--- Assignment 1 ---
In the entries, reproduce the lines from the one containing "Locate an element on the screen. The" through the one containing "enable-button is located", inclusive, with "image size" replaced by "screenshot size" and nothing else changed. Give only those lines and leave out the pictures.

--- Text ---

* * * * * * *

I understand that auto-managed is not very scalable. In fact, still in trunk every time it determines which torrents to have started and paused, it builds a list of all torrents and sorts them. This is expensive. However, in master at least only auto managed torrents are part of this process, so it's basically free when you don' have any auto-managed torrents. in 1.0.x it still loops over all torrents to find out which ones are auto-managed and not.

1.0.x is not very well optimized for having many torrents. I would expect there to be lots of bottlenecks to hit. One that comes to mind is the single disk I/O thread. For every torrent you add, libtorrent will stat all the files in it (which takes a lot of time). If you don't have resume data, it will even read the whole file to compare it to the piece hashes. The one way to avoid this cost is to add the torrent in seed_mode (where you promise you're seeding it).

There are a lot of other aspects of 1.0.x that do not scale very well, like ticking every torrent every second, and trying to connect to more peers etc. I don't know why the tracker response would make a difference in your case. Perhaps all the tracker announces start using a lot of RAM, but they should all be happening in parallel. The only way to know is to profile, either with a regular CPU and memory profiler and with the built-in session stats.

If you control the tracker, really what you should do is to make it always include your seed(s) in its responses, and have your seed not have to announce to it. That would save the seed a lot of time and bandwidth.

* * * * * * *

--- Assignment 2 ---
Does each statement below agree with the libtorrent text? Answer yes or no for each and quote the words that decide it.
(a) In master, only auto-managed torrents take part in the process of deciding which torrents to start and pause.
(b) Version 1.0.x uses several disk I/O threads.
(c) Without resume data, libtorrent avoids reading the files of an added torrent.

--- Given data ---
* * * * * * *

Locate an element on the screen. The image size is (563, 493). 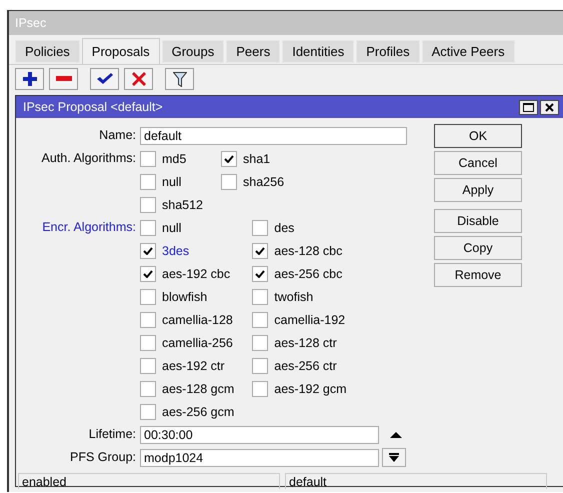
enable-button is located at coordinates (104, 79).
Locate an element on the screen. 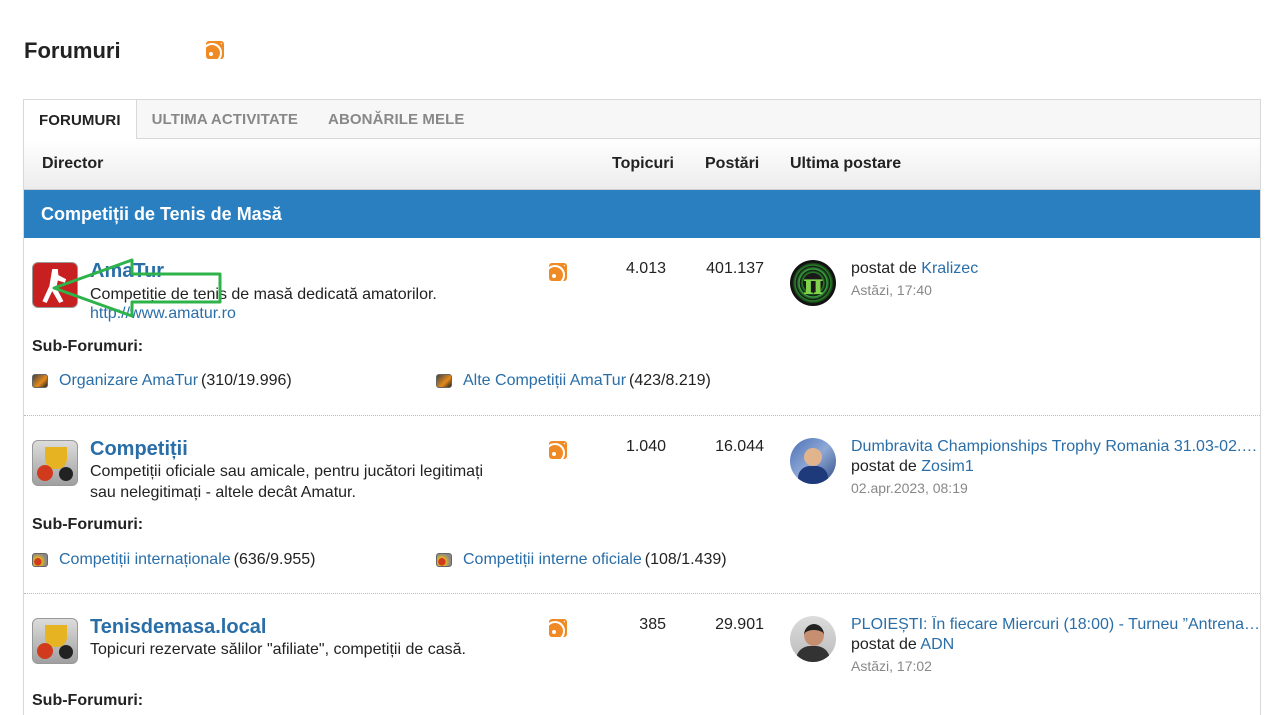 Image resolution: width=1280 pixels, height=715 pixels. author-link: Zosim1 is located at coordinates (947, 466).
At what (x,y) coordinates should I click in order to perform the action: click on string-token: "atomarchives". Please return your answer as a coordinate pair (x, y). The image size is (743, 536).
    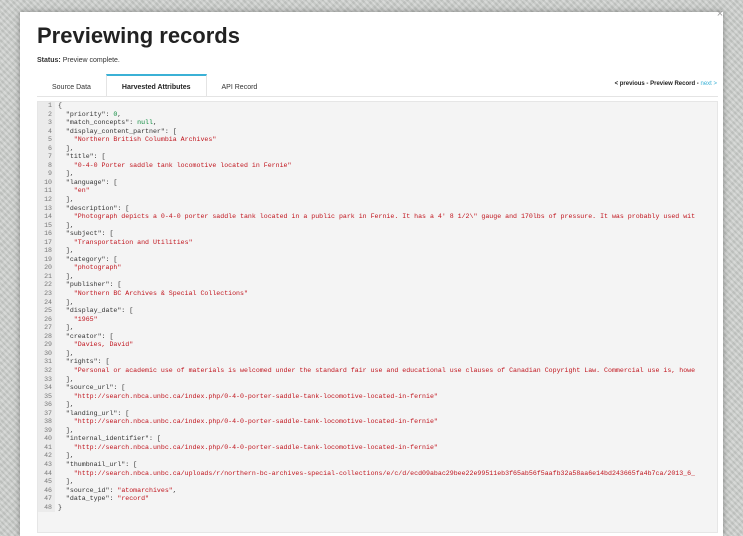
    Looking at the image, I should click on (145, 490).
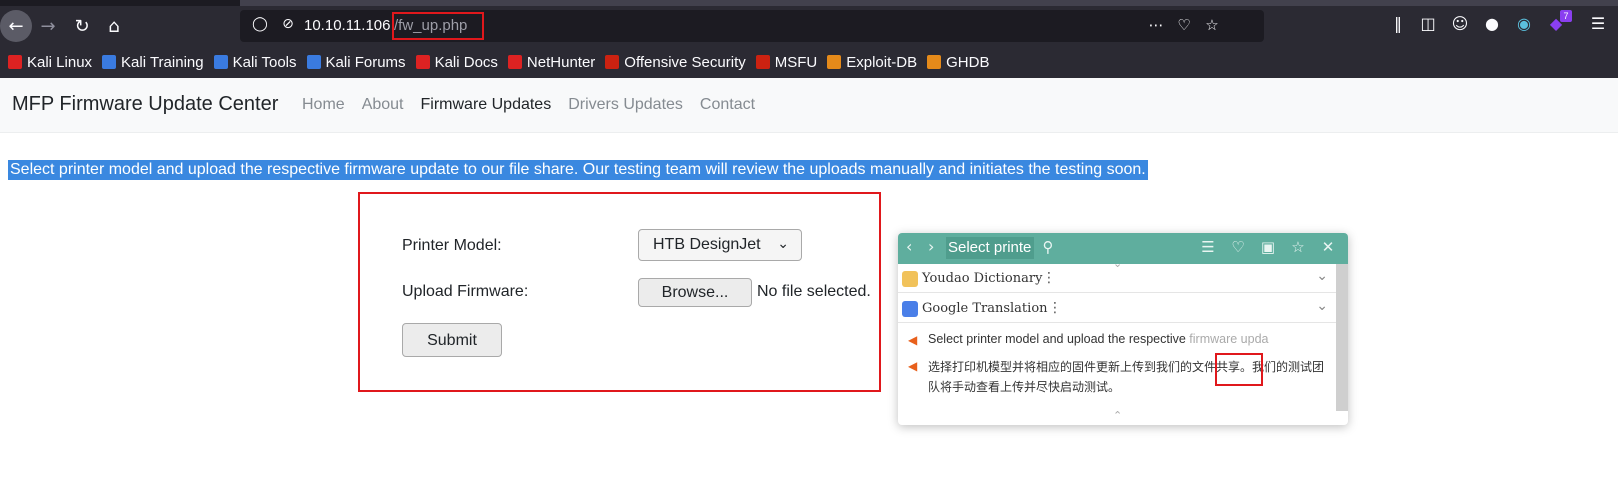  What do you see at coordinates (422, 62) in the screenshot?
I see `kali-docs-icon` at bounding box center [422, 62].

* * * * * * *

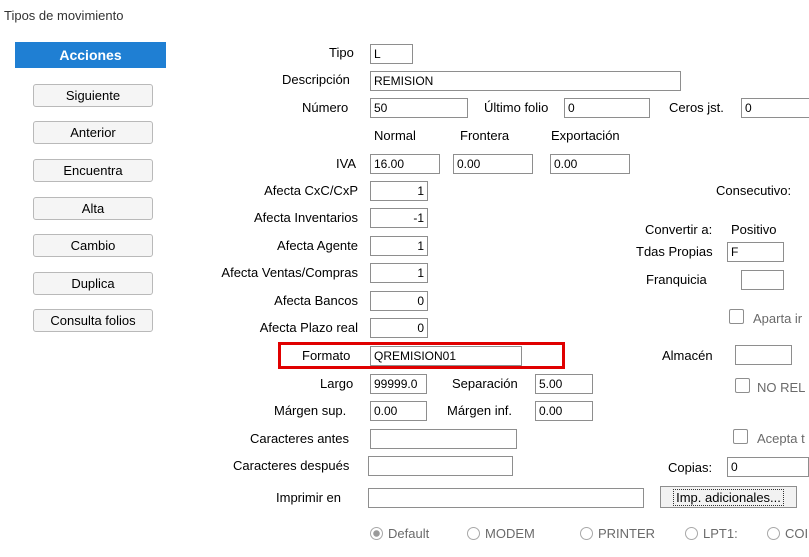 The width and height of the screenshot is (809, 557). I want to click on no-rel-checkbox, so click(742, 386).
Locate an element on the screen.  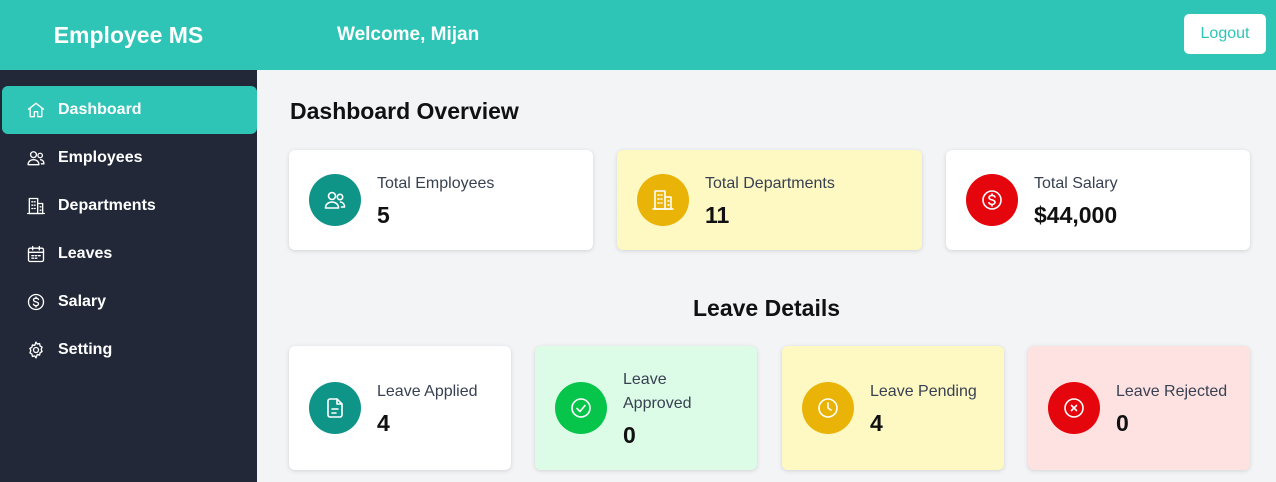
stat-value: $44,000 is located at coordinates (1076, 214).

* * * * * * *

--- Output 1 ---
Locate an element on the screen. The screenshot size is (563, 493). 
enable-button is located at coordinates (104, 79).

--- Output 2 ---
(a) Yes: "in master at least only auto managed torrents are part of this process"
(b) No: "One that comes to mind is the single disk I/O thread."
(c) No: "If you don't have resume data, it will even read the whole file to compare it to the piece hashes."